# EXERCISE PROMPT
The required result is every line of the records that includes "height".

══ SOURCE RECORDS ══

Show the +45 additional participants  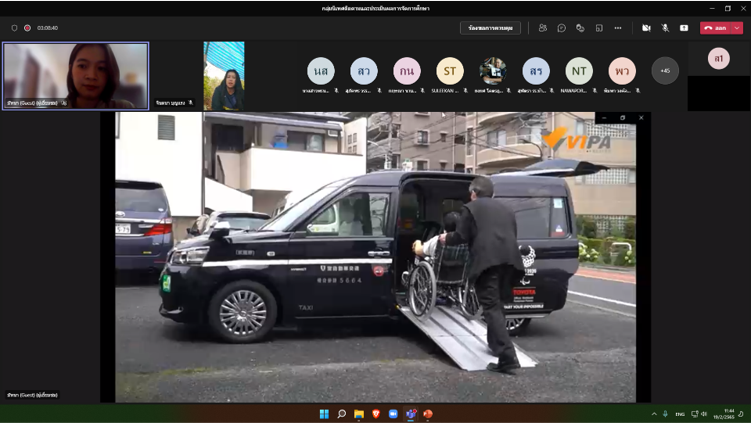click(x=665, y=71)
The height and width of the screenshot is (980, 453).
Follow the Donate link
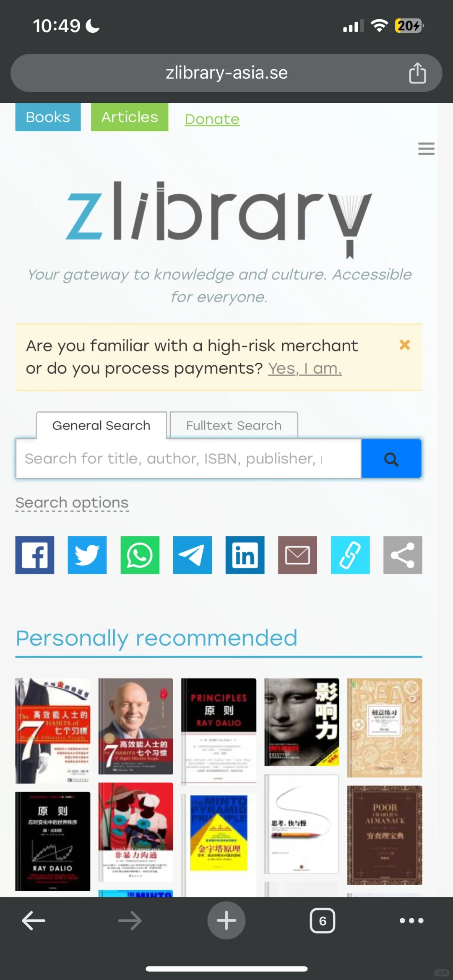(x=212, y=119)
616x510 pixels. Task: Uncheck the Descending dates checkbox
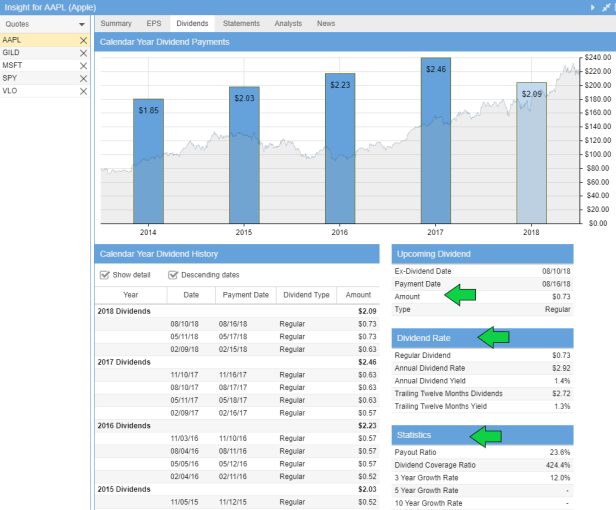(x=173, y=275)
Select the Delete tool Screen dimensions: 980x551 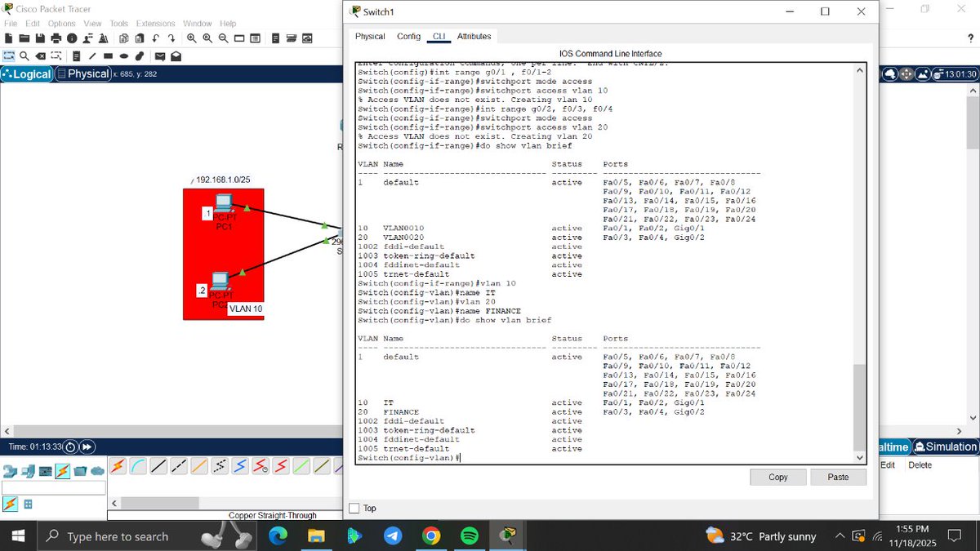click(x=40, y=56)
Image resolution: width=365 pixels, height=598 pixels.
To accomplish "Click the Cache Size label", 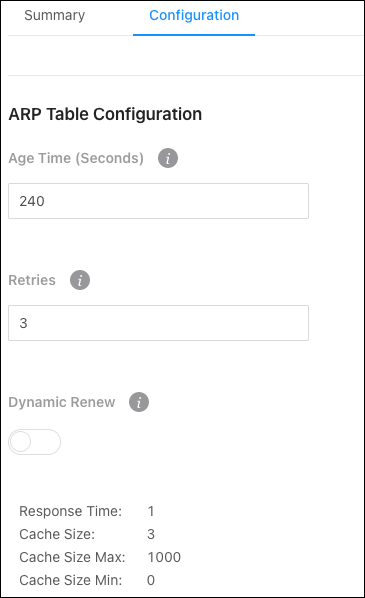I will click(x=57, y=534).
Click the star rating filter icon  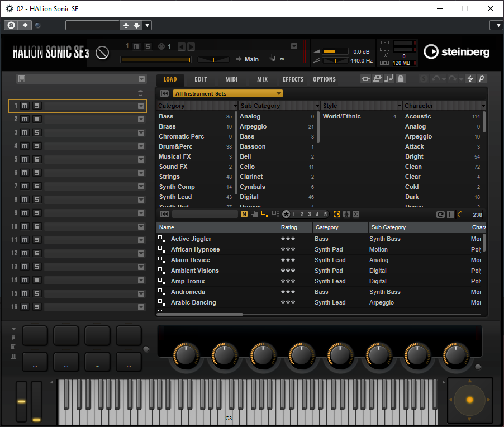(286, 214)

═══

# WRITTEN SOLUTION
The height and width of the screenshot is (980, 453).
Image resolution: width=365 pixels, height=598 pixels.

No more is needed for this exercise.